Wednesday, February 16, 2011

On Being a (Grown Up) Daughter

I write a lot about mother – son relationships (for obvious reasons) but I recently read a book that got me thinking about the other end of my spectrum, being an adult child to one’s parents. The book, Mitch Albom’s For One More Day (Hyperion, 2006), is based on the premise of exploring an ex-baseball player’s relationship with his mother; the unique spin is that much of the story chronicles his relationship with her after her death. This got me thinking of me as a grown-up daughter with parents who are getting closer to the end of their lives than I usually care to think about.

Albom’s (anti)hero spends much of his life taking his mother for granted, and sometimes doesn’t see or talk to her for long stretches. Maybe longer than you think can usually happen in a good relationship, but not so long as to make you think he’s a terrible, terrible person. Those thoughts are reserved for the way he walks out of his daughter’s life. But his turnstile approach to his own mother doesn’t seem that unusual. It’s not so unlike how I take certain cultural institutions – the interstate, the grocery store, Amazon.com - for granted. Doesn’t matter if I don’t use one for days, months, or longer; if I really need the thing that only it provides, I’ll turn to it, and it will be there, because it has been there all along, regardless of what I think about it.

Later, he realizes some important things about being alive after the death of his parents, and this one stopped me short:

"But she wasn’t around, and that’s the thing when your parents die, you feel like instead of going in to every fight with backup, you are going into every fight alone.”

How many times my parents have provided this kind of backup. Even at times when I feel excruciatingly alone, or miserable, or stuck in an unbearably intolerable situation, I have held the knowledge that my parents will be there for me safely in my back pocket, where other people have been known to hold their Aces.

My folks might not know this, given how many times I have asked for help, but there are actually times I thought I needed their help, and didn’t ask for it – just the knowing they’d be in my corner was enough to help me make some kind of forward movement out of the difficult dilemma I’d been in.

Before my parents moved out of the family home I was raised in, the one they lived in for 43 years, I was protected from the unrealistic yet female fear of becoming homeless. I knew I could always return to my old bedroom, with my childhood single bed, blue and white stitched bedspread and even a few of my old stuffed animals still right there. But this option is now forever closed – I will never step foot again in my childhood home, and I will never watch my son sleep in my old bed, as I have when we’ve gone back to visit.

But I still am protected against being homeless, because if I needed to, I could live on my parents’ couch in their two-bedroom senior citizen apartment. I will never be homeless as long as they are alive. That’s something, in these times. A guarantee that a good professional career no longer offers, nor does marriage, raising kids who are kind to their parents, or even having really good friends to take you in. My folks are my guarantee. I will always have a home.
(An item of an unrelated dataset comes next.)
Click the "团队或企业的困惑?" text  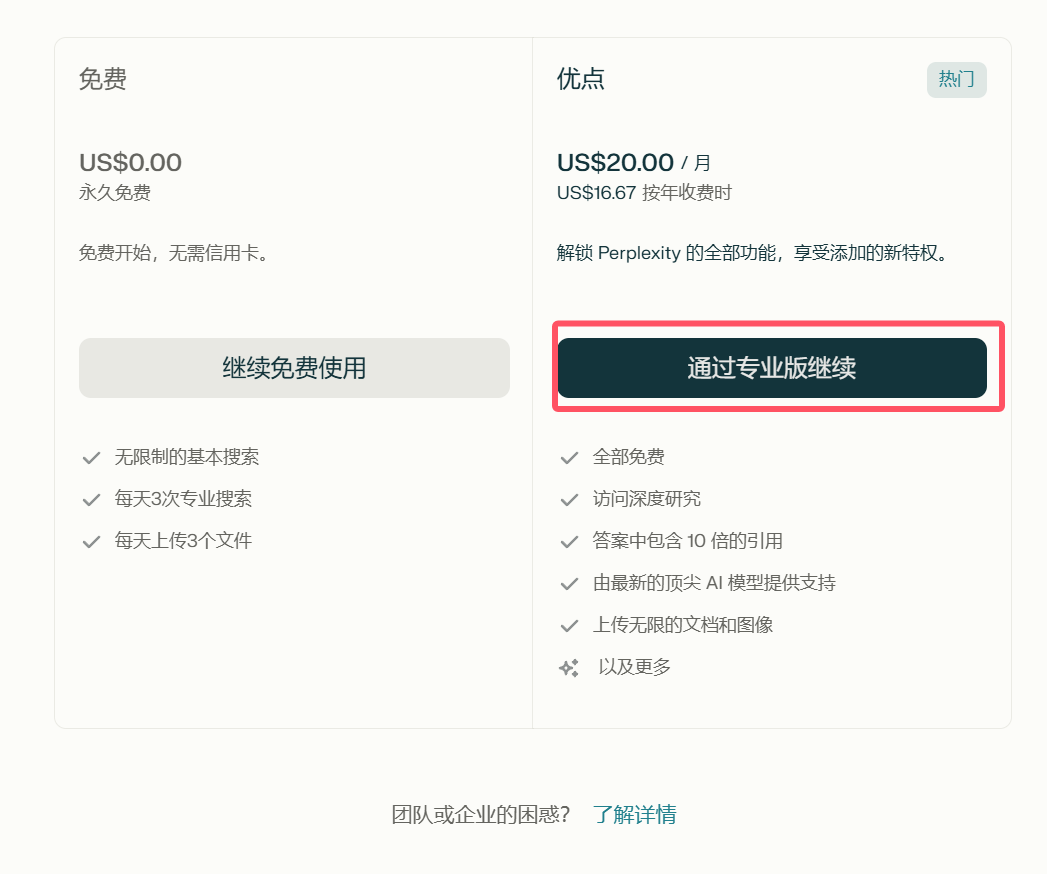tap(480, 815)
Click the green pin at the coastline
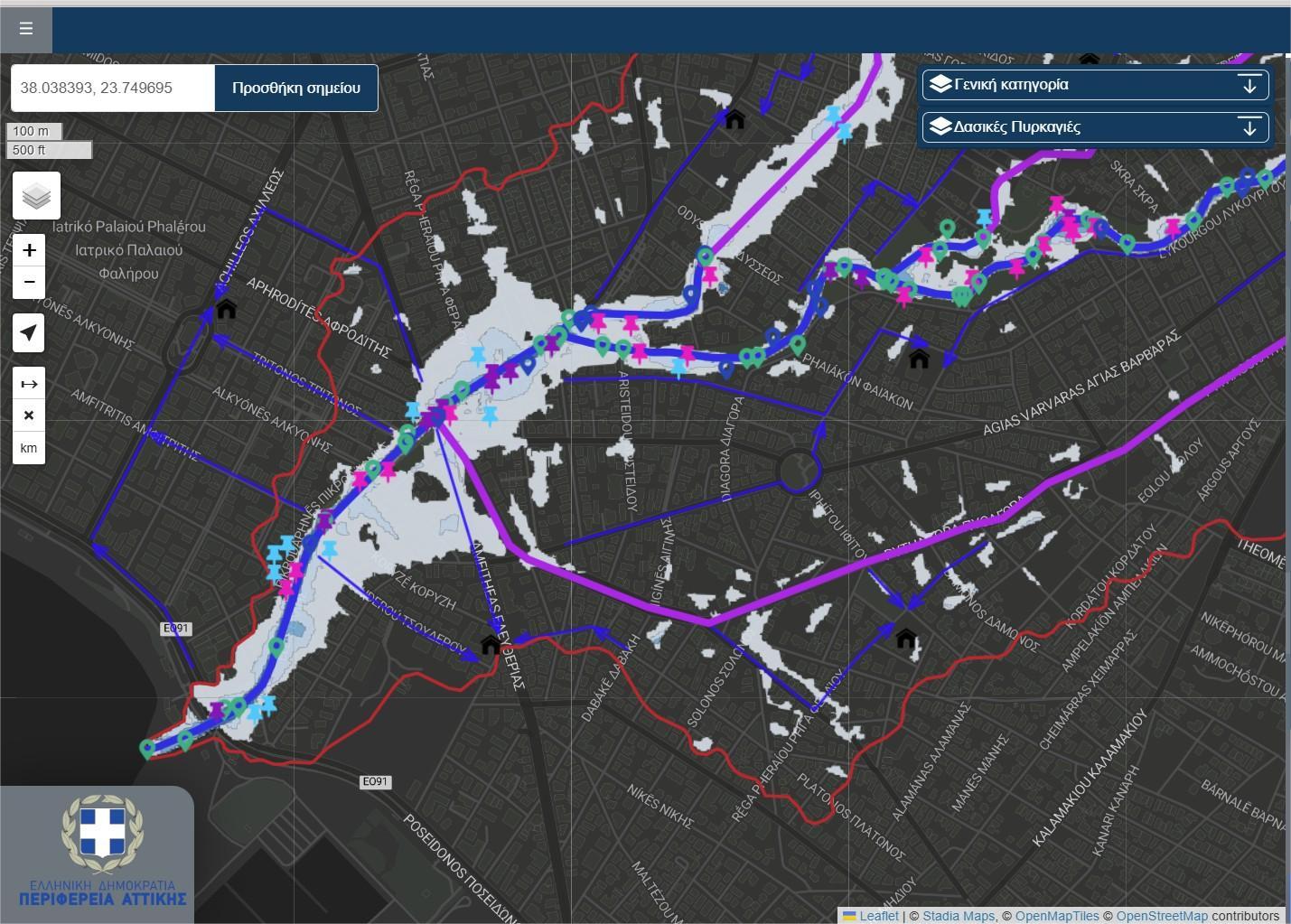 tap(148, 749)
It might make me crazy if I ever had to take the universe up on this kind of cosmic upending of everything I know to be true and the structures I have in place in my life, but crazy-because-your-parents-drive-you-crazy is one thing; homeless with no place to go and having no one in your corner is another.

There’s a second passage in the book that brought me up short. It’s taken from a scene where the main character thinks he’s encountered his mother, or her ghost, as she is no longer alive.

"Mom?" I whispered.
I hadn't said it in so long. When death takes your mother, it steals that word forever.

"Mom?"

It's just a sound really, a hum interrupted by open lips. But there are a zillion words on this planet, and not one of them comes out of your mouth the way that one does.

"Mom?”

I can still vocalize that single “Mom” sound, can utter it at will, have probably been uttering it longer than any other word or sound. And there’s just one man who is my “Pop” – another singular sound, childish in its simplicity, an onomatopoetic word that perfectly conveys that all that is my father starts and stops with one sound.

But these sounds, these effortless primal communications, will be taken from me. One day, Albom warns, I will be orphaned, like his ex-ball-player. I will enter every situation without the backup of my real-life parents and the knowledge that they would (and have) stood by me no matter what. I will be alone in a way I have never been alone. I will have no one on the other end of a phone to whom I can say, “Mom,” with as many syllables to draw it out or shorten it, as the emotion of the call requires.

That it doesn’t really even matter how much or how little struggle a child has with a parent, it’s that the child has been wrapped in the consistency of always having been the child. There is someone who will answer to “Mom” or “Pop” and someplace to go home to, regardless of how crazy it makes you. That even though I’m now “Mom” to someone else, and I don’t need to be wrapped like a child in anything, I can hold the bravado of that position only because I still am somebody’s beloved daughter.